What’s the Difference Between ERISA Bonds and Fiduciary Liability Insurance?

Because both are tied to your firm’s trustees and fiduciaries, many business owners confuse ERISA fidelity bonds with fiduciary liability insurance. However, there is a significant distinction between the two.

The plan is protected by an ERISA fidelity bond, while fiduciary liability insurance covers the persons in charge of the plan in the event that something occurs to the assets that isn’t the product of the trustee’s actions of fraud or dishonesty.

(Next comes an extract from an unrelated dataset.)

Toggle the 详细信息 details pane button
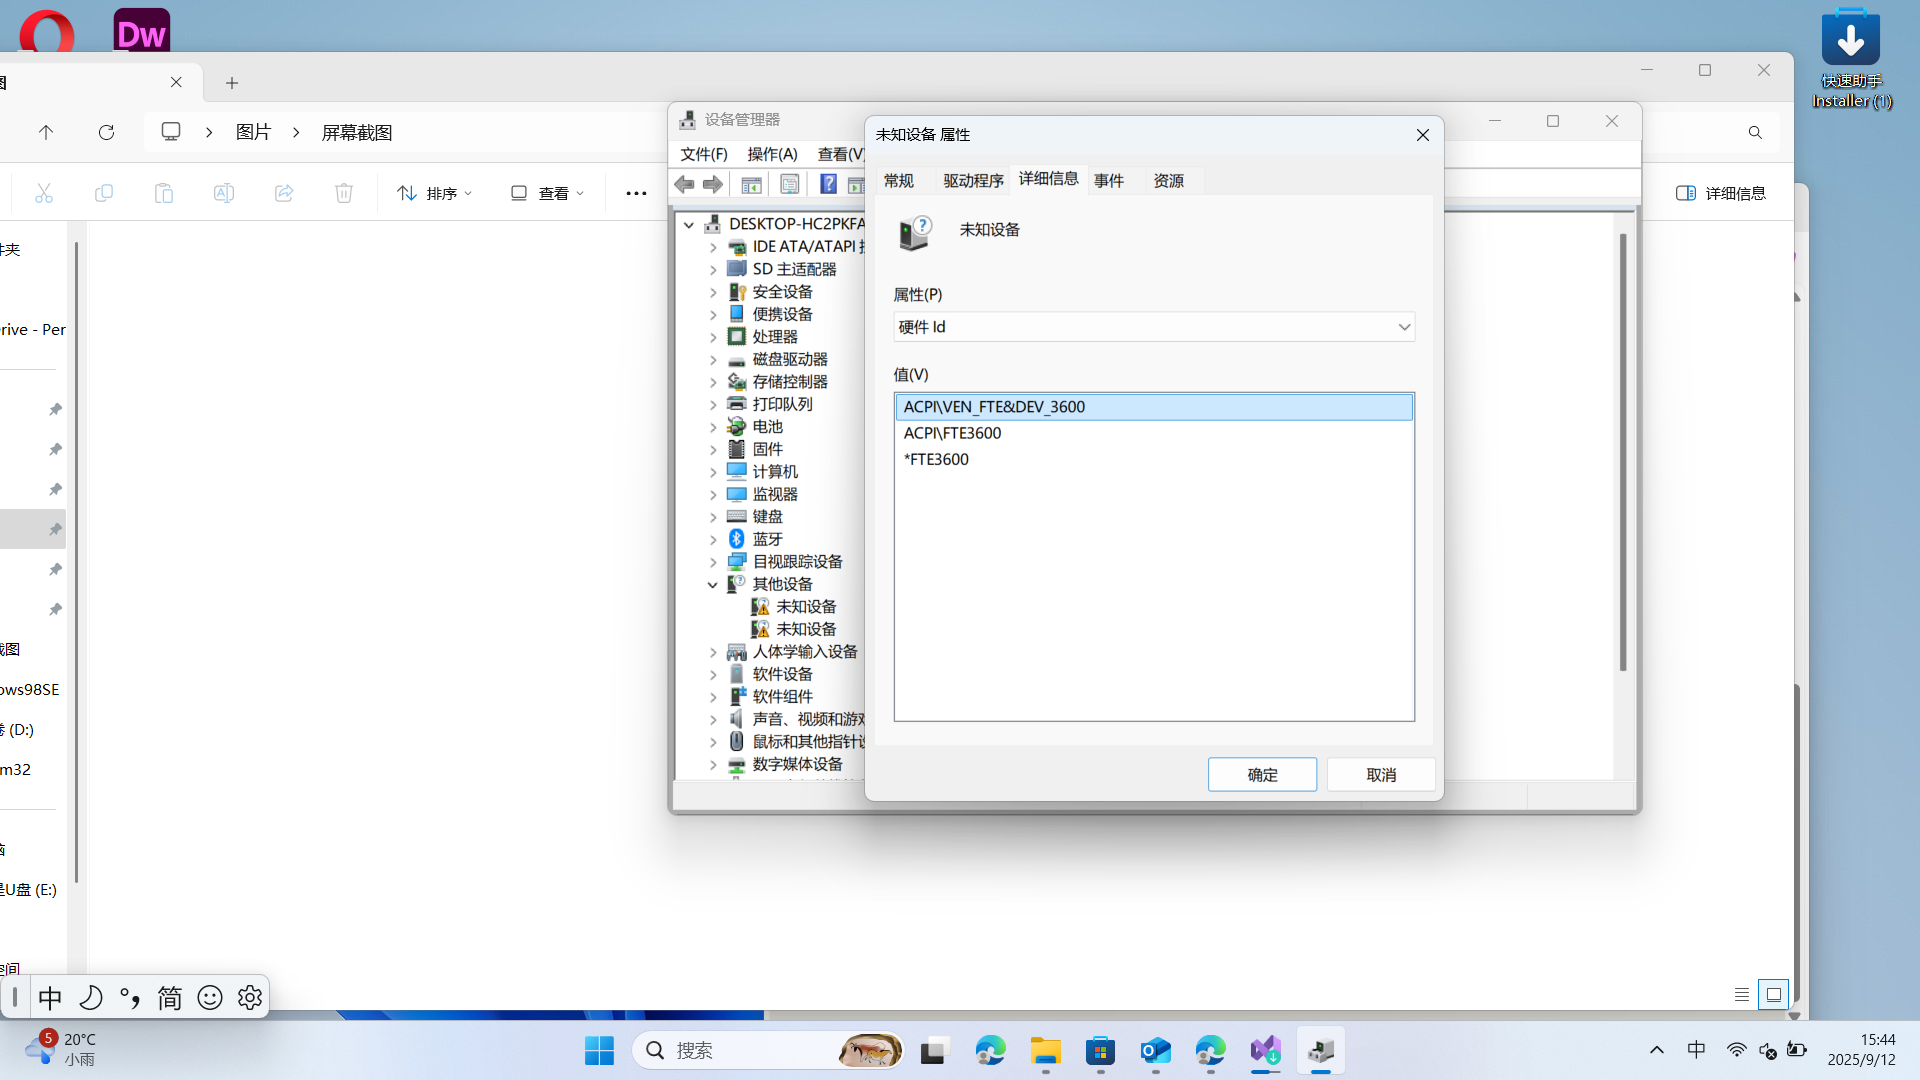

As a result, organizations obtain fiduciary liability insurance to safeguard honest trustees who could be held accountable for plan losses as a result of an honest error they made.

An ERISA fidelity bond, on the other hand, protects plan assets from fraudulent and dishonest activities by fiduciaries.

Insurance against commercial crime

While fidelity bonds protect against particular employee-related offenses, a commercial crime insurance policy can provide your company with more comprehensive and broad coverage against criminal actions that could cost you money.

One of the primary distinctions between commercial crime insurance and most other insurance policies is that crime insurance covers financial losses resulting from a business-related crime, whereas most other insurance policies cover legal costs associated with claims filed against your company for a variety of reasons.

As long as that specific form of crime is covered by your policy, commercial crime insurance simply reimburses the financial losses incurred by the crime.

Employee theft, forgery, robbery, and cyber crime should all be covered by a good commercial crime policy. While both fidelity bonds and crime insurance are focused on employee crime since it is the most difficult to avoid, a good commercial crime policy should also cover damages connected to non-employee-specific crimes such as:

  • Negotiable instruments, such as contracts and company cheques, are forged or altered.
  • Money, property, or securities are stolen, destroyed, or damaged.
  • Money was transferred to an outside account as a result of computer hacking.
  • Financial losses as a result of social engineering fraud
  • Receiving forged currency
  • Electronic financial transfers that are fraudulent

While crime insurance will cover some computer crimes that result in financial losses, most brokers advise that most firms (particularly technology companies) acquire cyber liability insurance as well.

Cyber insurance will pay for legal fees, any settlements, and damages incurred as a result of third-party losses caused by a cybercrime that targeted your company.

Loss Sustained vs. Loss Discovered :

A business crime policy offers coverage in two scenarios: loss found and loss incurred.

If your insurance has a “loss found” form, it signifies your coverage applies to losses discovered during the policy period. That is, it makes no difference when the conduct that caused the loss occurred as long as the loss was identified when the policy was in effect.

In the case of a “loss sustained” form, coverage applies when a loss was really experienced. The preferable wording is usually “loss found,” because you’re covered for prior criminal activities as long as they were discovered when you were insured.

Creating a Claim

If you realize that you have suffered a covered loss, you should inform your insurer as soon as possible. Even if you aren’t confident of all the specifics surrounding the incident, contact your insurance to notify them that a claim is in the works.

According to best practices, you should give your insurer formal notice of the covered loss within 30 to 60 days after its recovery. In general, firms will have between four and six months from the date of discovery to present credible proof of loss to the insurer.

Many commercial crime insurance plans provide coverage for forensic specialists and attorneys to assist businesses in constructing a solid evidence of loss, since having a full report of the crime committed and the loss detected is in both the insured’s and the insurer’s best interests.